Soal Dikerjakan ▸
Lanjutkan teks tentang sejarah pemberantasan korupsi di Indonesia, mulai tepat setelah kalimat terakhirnya.

Usaha pemberantasan korupsi di Indonesia sebenarnya sudah di mulai sejak zaman presiden Soekarno hal ini tercatat dalam sejarah dengan adanya perpu Peraturan Penguasa Militer No. PRT/PM/06/1957 tentang Pemberantasan korupsi dan Peraturan antikorupsi KSAD (Peperpu/C13/1958), dan KSAL (No. Prt/Z.I./1/7). Peraturan ini memperlakukan korupsi sebagai extra ordinary crime, di dalamnya terdapat sistem hukum preventif (pendaftaran harta benda pejabat), dan pengajuan gugatan langsung ke pengadilan tinggi (tanpa melalui Pengadilan Negeri) terhadap pejabat yang hartanya tidak seimbang dengan gajinya, tetapi sulit dibuktikan. Jaksa Agung Soeprapto pernah membawa Menteri Luar Negeri (alm. Roeslan Abdul Gani) ke pengadilan dengan dugaan korupsi, meski gagal.

Bahan Ditampilkan ▸
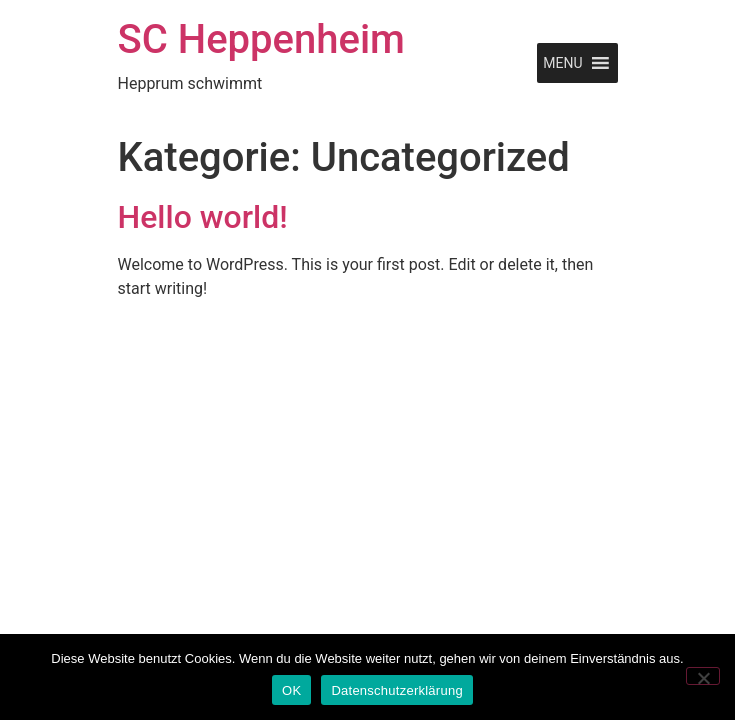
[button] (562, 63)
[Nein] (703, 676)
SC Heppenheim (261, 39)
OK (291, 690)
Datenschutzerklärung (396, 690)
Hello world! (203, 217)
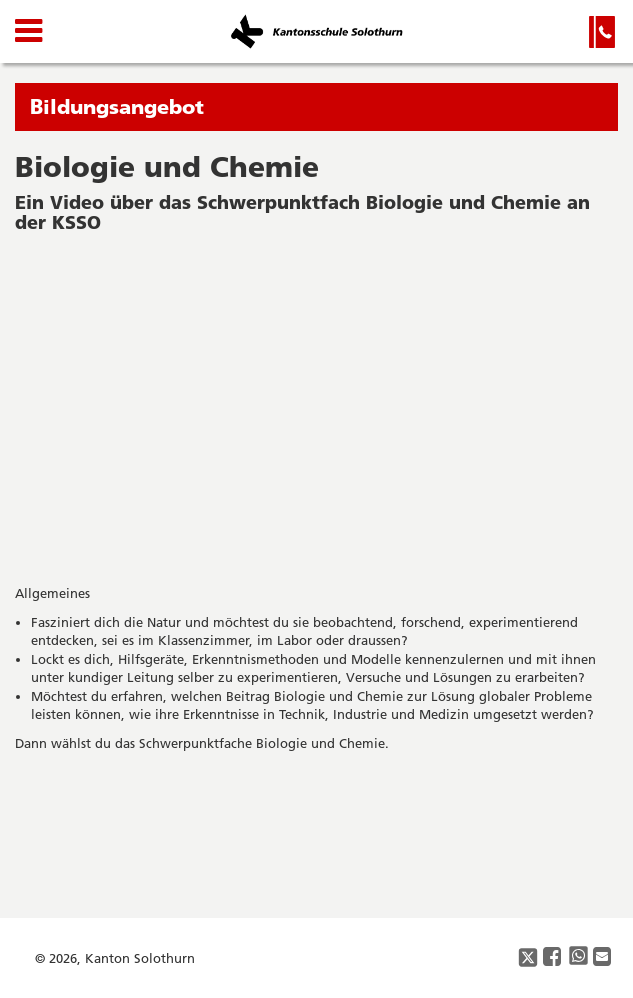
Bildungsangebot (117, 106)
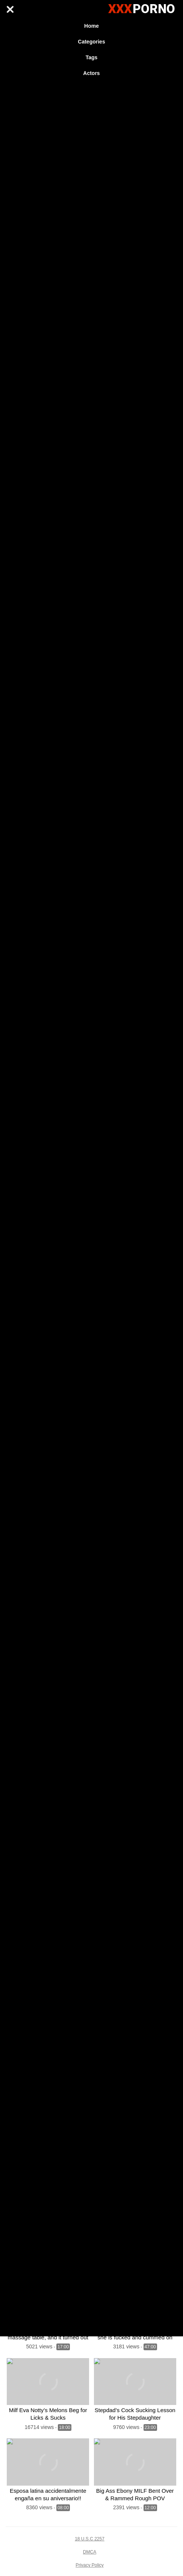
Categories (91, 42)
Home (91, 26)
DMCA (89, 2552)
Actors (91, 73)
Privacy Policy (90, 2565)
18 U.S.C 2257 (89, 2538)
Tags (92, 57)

==

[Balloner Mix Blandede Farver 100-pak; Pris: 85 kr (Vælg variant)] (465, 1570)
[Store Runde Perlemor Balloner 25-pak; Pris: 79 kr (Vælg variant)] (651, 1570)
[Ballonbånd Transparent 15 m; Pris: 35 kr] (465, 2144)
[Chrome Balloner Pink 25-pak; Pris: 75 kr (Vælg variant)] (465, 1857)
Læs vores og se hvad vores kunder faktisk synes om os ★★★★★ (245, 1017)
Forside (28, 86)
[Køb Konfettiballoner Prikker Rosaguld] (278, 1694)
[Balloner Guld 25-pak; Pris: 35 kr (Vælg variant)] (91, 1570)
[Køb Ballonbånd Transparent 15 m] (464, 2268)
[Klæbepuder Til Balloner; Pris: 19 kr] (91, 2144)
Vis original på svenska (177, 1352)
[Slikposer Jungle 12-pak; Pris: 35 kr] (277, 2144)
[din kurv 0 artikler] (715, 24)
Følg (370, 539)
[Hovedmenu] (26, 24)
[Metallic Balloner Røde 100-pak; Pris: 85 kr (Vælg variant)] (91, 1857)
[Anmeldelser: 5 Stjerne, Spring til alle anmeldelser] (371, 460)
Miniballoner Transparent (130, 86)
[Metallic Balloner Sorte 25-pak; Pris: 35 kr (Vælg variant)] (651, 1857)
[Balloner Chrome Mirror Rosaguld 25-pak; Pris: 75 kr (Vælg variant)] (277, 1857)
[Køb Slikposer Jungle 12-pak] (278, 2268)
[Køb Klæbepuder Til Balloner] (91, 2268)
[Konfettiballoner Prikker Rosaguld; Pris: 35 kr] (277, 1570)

Hasil Soal ▸
Ini
menggambarkan bahwasanya bibit-bibit korupsi di Indonesia sebenarnya sudah ada
sejak Negara ini merdeka, serta usaha-usaha pemberantasan korupsipun sudah
diupayakan sejak bibit-bibit itu mulai tumbuh. Namun usaha pemberantasan
korupsi yang sudah lama digulirkan ini selalu mengalami kebuntuan-kebuntuan
saat berhadapan dengan para penguasa. Pada periode Demokrasi terpimpin era
Soekarno misalnya Perpu No.
24/1960 tentang Pengusutan, Penuntutan, dan Pemeriksaan Tindak Pidana Korupsi,
tidak berarti apa karena harus dihadapkan dengan sistem kekuasaan yang
terpusat. Sanksi hukum maksimum
12 tahun atau denda maksimum satu juta rupiah berdasarkan
perpu tersebut seolah-olah seperti macan
ompong, terlihat seram, tetapi tetap tidak mebahayakan dan tidak menghasilkan
efek jera kepada para koruptor.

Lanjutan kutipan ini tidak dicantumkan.